Extracted data entries
-- -- --
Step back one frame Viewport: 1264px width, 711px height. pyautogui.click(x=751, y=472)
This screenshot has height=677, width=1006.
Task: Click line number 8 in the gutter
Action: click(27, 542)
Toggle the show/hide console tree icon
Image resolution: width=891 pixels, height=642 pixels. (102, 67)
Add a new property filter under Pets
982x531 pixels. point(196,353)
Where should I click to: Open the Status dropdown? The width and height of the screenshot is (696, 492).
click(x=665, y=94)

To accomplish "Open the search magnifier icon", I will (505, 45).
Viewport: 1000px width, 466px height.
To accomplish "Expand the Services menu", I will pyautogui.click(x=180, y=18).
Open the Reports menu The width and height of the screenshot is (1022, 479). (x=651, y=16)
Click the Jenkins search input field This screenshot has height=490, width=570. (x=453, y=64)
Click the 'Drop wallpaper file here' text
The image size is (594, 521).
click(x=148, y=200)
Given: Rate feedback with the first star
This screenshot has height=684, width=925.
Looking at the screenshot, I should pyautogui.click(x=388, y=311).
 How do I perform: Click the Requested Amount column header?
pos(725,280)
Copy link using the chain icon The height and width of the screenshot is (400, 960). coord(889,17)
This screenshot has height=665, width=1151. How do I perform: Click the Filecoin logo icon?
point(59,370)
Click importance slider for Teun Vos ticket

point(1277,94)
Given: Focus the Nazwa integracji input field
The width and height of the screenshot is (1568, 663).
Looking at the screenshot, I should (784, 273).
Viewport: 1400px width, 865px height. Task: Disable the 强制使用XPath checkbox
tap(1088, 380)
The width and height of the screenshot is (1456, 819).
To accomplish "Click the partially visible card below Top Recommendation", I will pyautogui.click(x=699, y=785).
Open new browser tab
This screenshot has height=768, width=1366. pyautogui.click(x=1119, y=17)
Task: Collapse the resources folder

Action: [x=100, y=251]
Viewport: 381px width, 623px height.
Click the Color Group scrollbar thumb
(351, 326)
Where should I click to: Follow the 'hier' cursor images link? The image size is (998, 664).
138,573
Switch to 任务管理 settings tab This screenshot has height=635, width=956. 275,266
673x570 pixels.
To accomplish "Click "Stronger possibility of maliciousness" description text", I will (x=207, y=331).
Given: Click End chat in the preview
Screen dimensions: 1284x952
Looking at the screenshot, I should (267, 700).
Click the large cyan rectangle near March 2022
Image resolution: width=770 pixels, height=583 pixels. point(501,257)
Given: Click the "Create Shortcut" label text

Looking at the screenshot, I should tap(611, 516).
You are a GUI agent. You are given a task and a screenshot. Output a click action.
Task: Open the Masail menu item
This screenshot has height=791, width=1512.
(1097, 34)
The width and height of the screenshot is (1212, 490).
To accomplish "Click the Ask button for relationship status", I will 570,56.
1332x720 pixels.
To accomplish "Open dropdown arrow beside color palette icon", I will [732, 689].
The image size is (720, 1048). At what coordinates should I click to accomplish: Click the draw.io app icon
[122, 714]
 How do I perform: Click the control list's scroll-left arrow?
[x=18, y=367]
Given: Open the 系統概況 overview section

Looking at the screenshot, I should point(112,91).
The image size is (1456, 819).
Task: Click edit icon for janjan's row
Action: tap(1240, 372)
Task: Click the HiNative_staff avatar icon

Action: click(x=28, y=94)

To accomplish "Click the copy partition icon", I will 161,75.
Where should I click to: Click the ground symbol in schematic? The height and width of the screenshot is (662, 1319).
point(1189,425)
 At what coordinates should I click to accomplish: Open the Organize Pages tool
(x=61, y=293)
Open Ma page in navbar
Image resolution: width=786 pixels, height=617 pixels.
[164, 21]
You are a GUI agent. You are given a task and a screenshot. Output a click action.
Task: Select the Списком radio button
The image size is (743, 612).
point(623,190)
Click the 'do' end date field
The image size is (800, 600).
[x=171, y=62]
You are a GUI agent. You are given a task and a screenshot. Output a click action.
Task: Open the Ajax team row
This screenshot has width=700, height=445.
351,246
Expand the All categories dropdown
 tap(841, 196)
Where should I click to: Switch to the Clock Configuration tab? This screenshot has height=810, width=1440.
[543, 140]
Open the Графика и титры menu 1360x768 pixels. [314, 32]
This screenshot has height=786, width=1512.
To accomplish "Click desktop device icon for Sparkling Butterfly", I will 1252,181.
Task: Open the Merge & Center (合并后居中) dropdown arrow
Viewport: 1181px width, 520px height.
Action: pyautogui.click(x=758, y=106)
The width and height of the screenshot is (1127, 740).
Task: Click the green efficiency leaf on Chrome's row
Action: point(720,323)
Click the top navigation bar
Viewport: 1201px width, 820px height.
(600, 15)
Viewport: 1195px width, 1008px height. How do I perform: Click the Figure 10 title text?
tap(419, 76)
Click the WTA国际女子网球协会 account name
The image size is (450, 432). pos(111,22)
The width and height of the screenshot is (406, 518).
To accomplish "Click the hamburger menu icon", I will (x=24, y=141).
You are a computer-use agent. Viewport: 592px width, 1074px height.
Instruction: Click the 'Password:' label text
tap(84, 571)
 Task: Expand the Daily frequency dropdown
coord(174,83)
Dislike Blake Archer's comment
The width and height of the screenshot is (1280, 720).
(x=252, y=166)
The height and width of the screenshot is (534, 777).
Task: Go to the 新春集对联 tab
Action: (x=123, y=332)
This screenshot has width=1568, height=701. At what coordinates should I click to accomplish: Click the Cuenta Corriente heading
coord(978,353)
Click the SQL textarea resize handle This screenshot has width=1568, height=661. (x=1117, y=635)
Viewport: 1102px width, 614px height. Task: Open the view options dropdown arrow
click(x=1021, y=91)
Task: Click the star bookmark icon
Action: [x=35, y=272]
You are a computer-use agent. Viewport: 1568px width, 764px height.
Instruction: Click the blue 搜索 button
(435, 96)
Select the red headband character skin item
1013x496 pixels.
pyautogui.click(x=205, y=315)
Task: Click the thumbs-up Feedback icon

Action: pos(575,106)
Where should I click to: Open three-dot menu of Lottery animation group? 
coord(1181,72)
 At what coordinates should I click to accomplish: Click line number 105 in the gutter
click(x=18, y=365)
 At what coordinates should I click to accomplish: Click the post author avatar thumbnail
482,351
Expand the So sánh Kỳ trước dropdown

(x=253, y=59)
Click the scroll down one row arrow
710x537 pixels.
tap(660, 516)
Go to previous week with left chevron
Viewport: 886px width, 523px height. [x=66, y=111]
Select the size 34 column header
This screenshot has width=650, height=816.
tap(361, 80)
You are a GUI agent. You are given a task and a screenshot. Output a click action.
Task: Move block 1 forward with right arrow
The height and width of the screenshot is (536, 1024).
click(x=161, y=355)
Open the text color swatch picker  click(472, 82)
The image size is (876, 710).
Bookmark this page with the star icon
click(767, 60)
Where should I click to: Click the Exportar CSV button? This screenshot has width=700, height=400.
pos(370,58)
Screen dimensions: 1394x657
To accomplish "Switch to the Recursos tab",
-- -- --
→ **WHAT TO PRODUCE**
With the line that has "Given: Click End chat in the preview" as the first and the line that has "1332x720 pixels." as the last, repeat exactly that run of lines above and no more.

→ **ANSWER TO THE EXERCISE**
Given: Click End chat in the preview
Screen dimensions: 1284x952
Looking at the screenshot, I should (267, 700).
Click the large cyan rectangle near March 2022
Image resolution: width=770 pixels, height=583 pixels. point(501,257)
Given: Click the "Create Shortcut" label text

Looking at the screenshot, I should tap(611, 516).
You are a GUI agent. You are given a task and a screenshot. Output a click action.
Task: Open the Masail menu item
This screenshot has height=791, width=1512.
(1097, 34)
The width and height of the screenshot is (1212, 490).
To accomplish "Click the Ask button for relationship status", I will 570,56.
1332x720 pixels.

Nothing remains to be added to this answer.